● Extract provided:
I thought it would be nice to switch things up. Since most of my blog posts are pretty small anyway, I’ve switched over to hosting with Manton Reece’s Micro.blog service instead of my old self-hosted WordPress setup. It’ll be nice to have Manton worry about the maintenance and upgrades for me. I have imported the half dozen articles from the old site, so their content is still available.
Secondly, as of early February, I’ve taken a full time job at Breezy HR as their Mobile Architect. We have a great, popular and growing product and some awesome mobile apps, and it’s my job to make them even better.
So, now that I’m a full time developer again, I’ll probably be talking a little more development content and less business. That doesn’t mean I’ve changed my views about apps and business; in fact, Breezy is a great example of a company doing it right, and doing well because of it. But talking about my day to day development tasks and the issues that relate is going to be more forefront in my mind, so that’s what will get written down. I may also take the opportunity to talk more about personal stuff: My wife and kids, cars, boats, cooking, and whatever else strikes me. Maybe I can even get a blogging habit going.
Starbright, as a company, still exists. I won’t be doing any consulting work through it, but I do have some small side projects I’d like to ship one day, so keep an eye out for that.
As always, you can reach me on Twitter, @Skroob.
Well, it’s been almost a year. What have I been up to?
Starbright is now my full time concern. Starting out, I’ve been doing more “app building” than “app business building”, but that’s all right for now. I firmly believe that building app businesses is the way forward for my industry, and I’ll carry that banner as far as I can.
I think at this point, almost everyone with a smartphone has had an idea for an app. Most will talk about it with their friends, and leave it at that. Some will seek out a developer and see what it takes to turn their idea into a reality. Too many of those developers will quote a price to build and release the app, and that’s the end of it for them. They’re hired guns; there to do a job and move on to the next.
I understand the mindset. I lived it for years when I ran my previous company, Pocket Sevens. These days, though, just having an app isn’t enough. The novelty is gone for consumers, and unless you get extremely lucky, you won’t even make enough to cover the cost of that hired gun developer.
Change your mindset. Build an app business instead. Don’t think that it’s easier my way; it is absolutely harder in so many ways. But it also has the distinct advantage of being far more likely to succeed. Your app idea is the start, but you need to refine it, build on it, refine it again, expand and reduce and rethink and reconsider every assumption you’re making and the ones you don’t even realize you’re making as well.

● Data shown:
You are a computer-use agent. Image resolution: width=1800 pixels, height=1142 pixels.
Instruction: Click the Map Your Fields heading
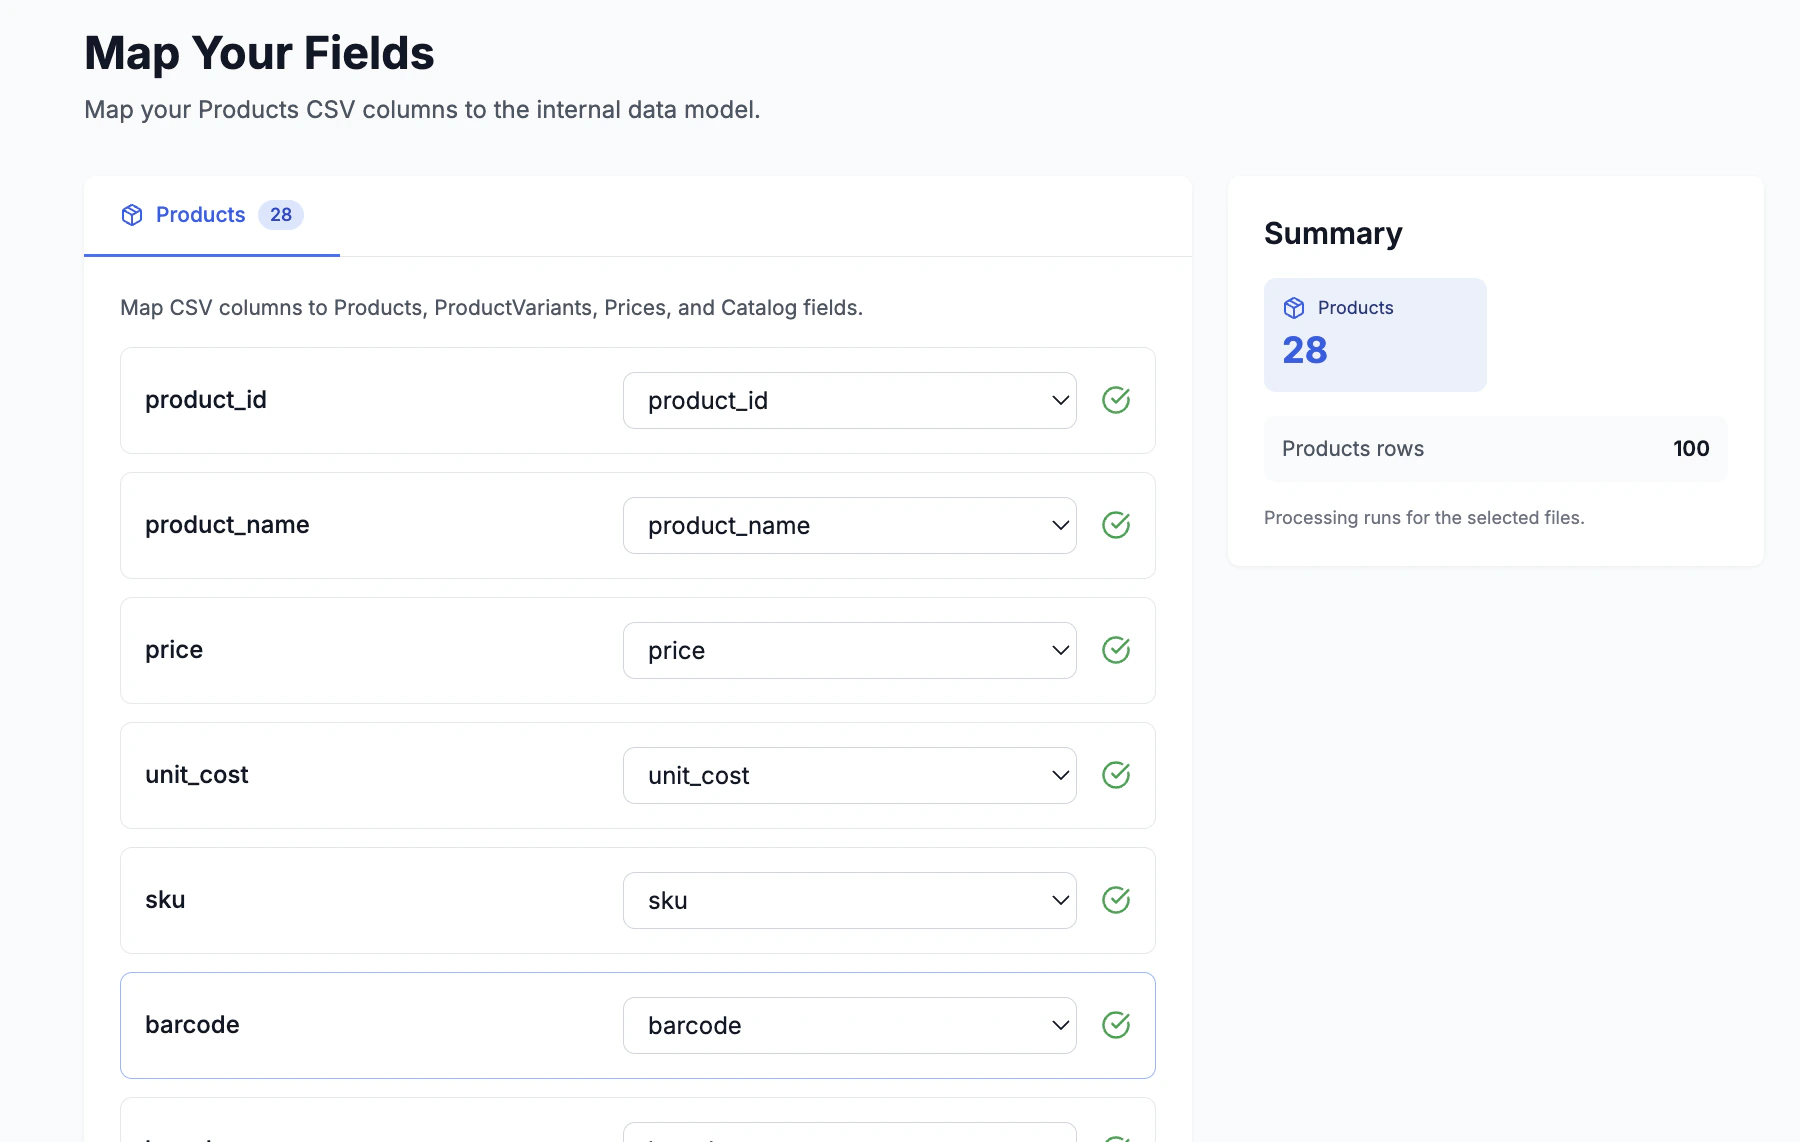pos(259,53)
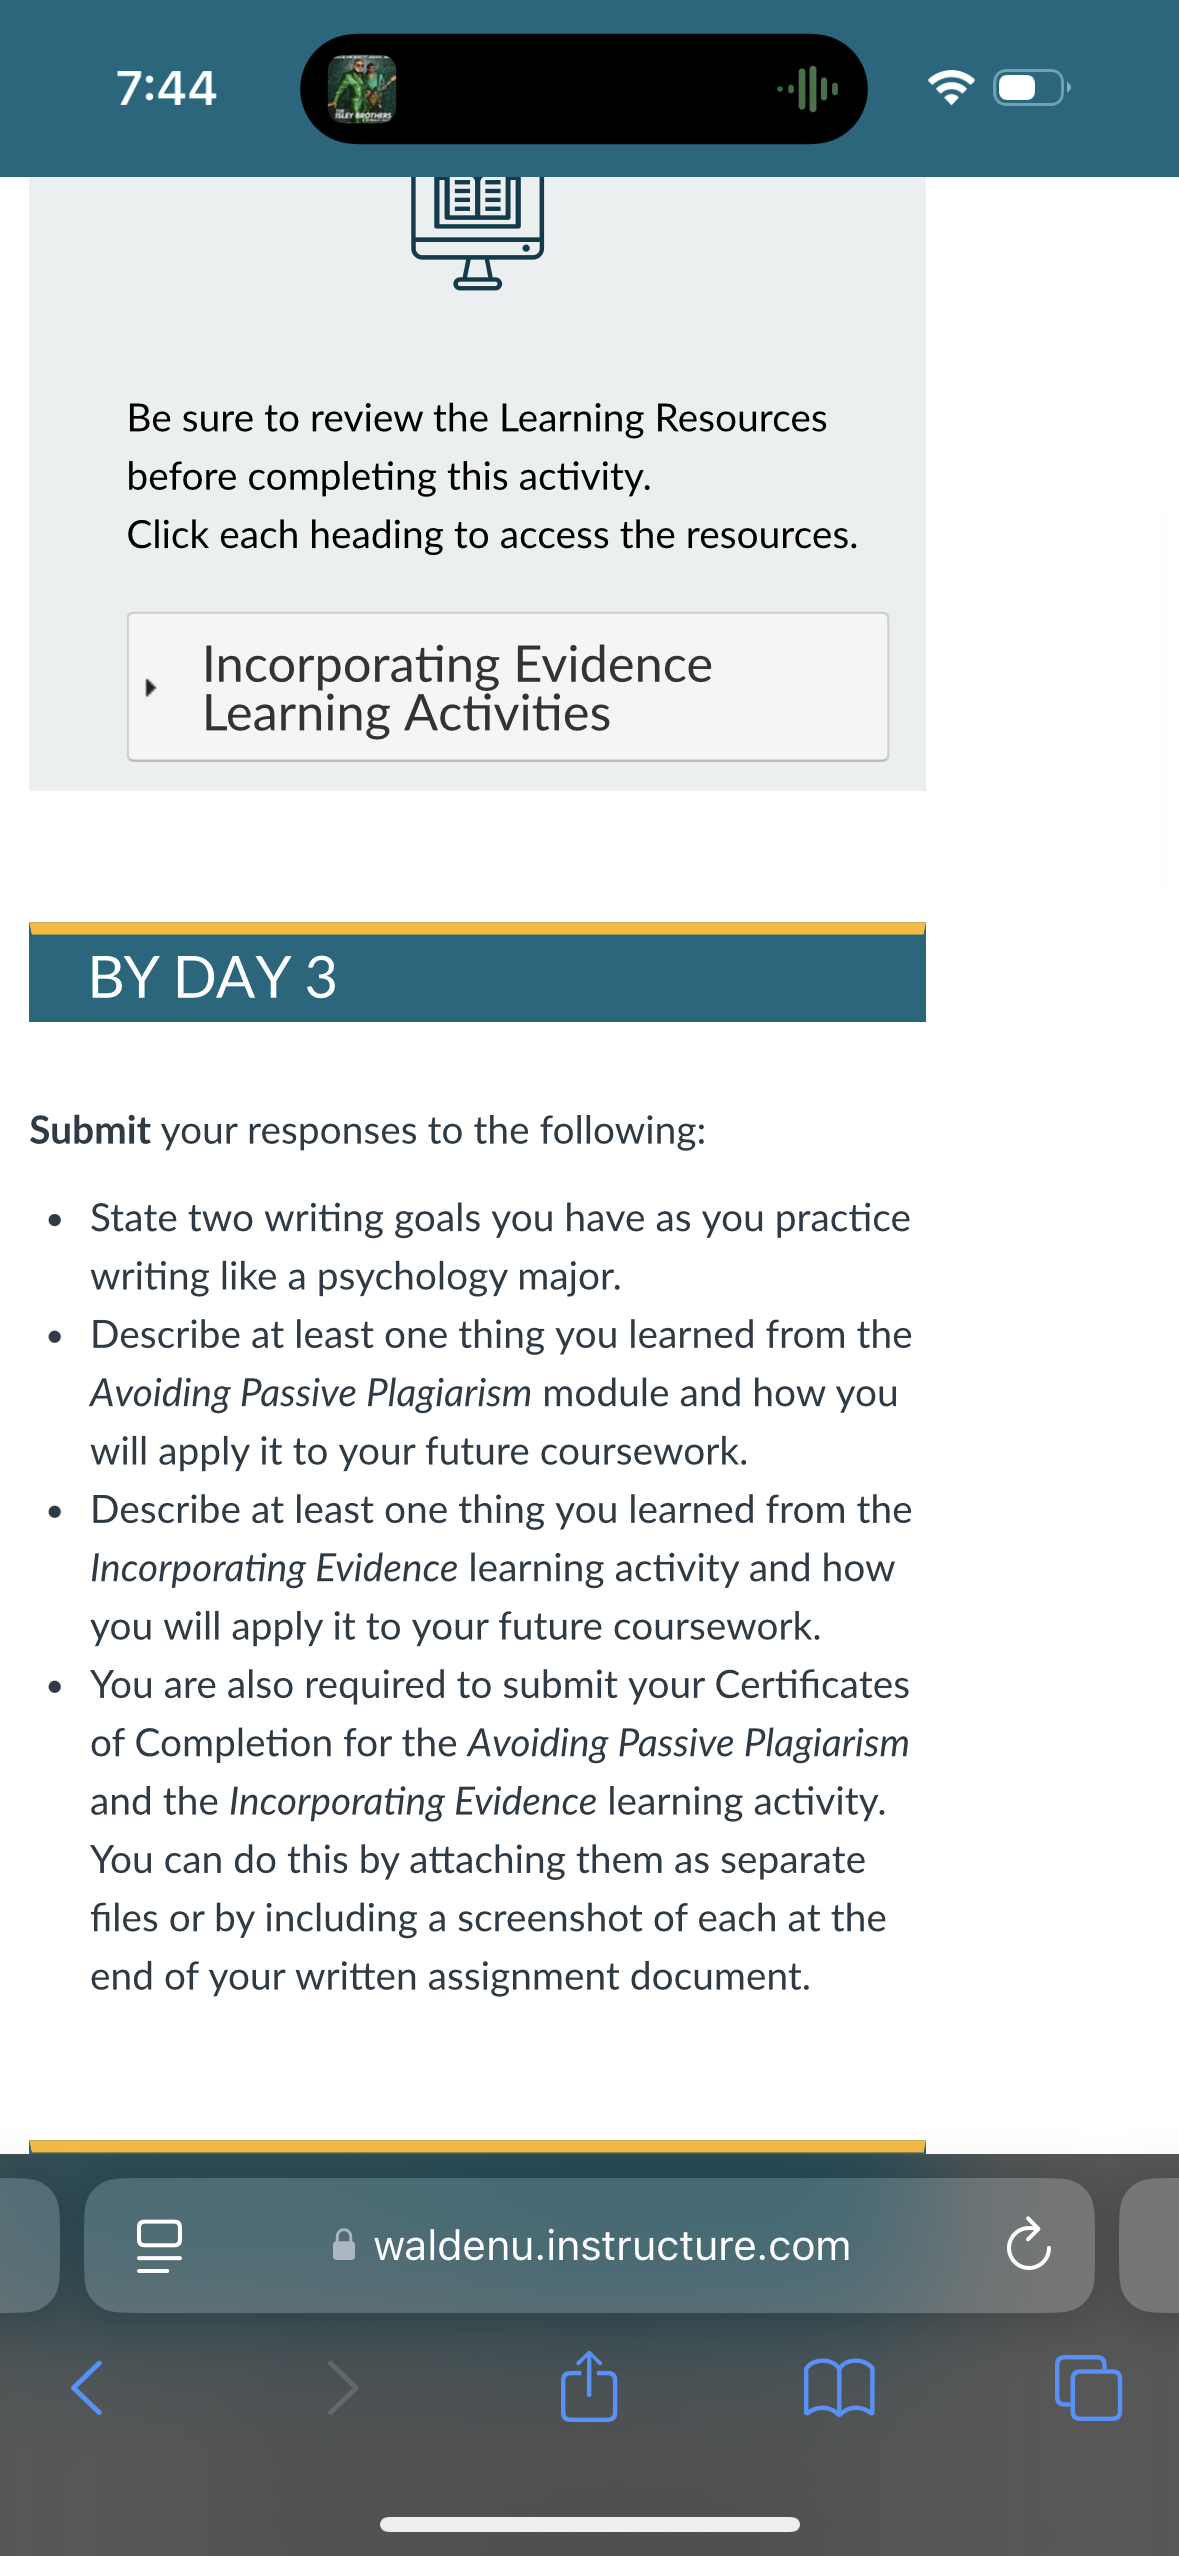Tap the Safari back arrow
Screen dimensions: 1179x2556
[x=87, y=2388]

● Written request:
Render the sentence "Starbright, as a company, still exists." from the blog post in Spanish. Please answer using only the blog post.

● Response for this exercise:
Starbright, como empresa, todavía existe.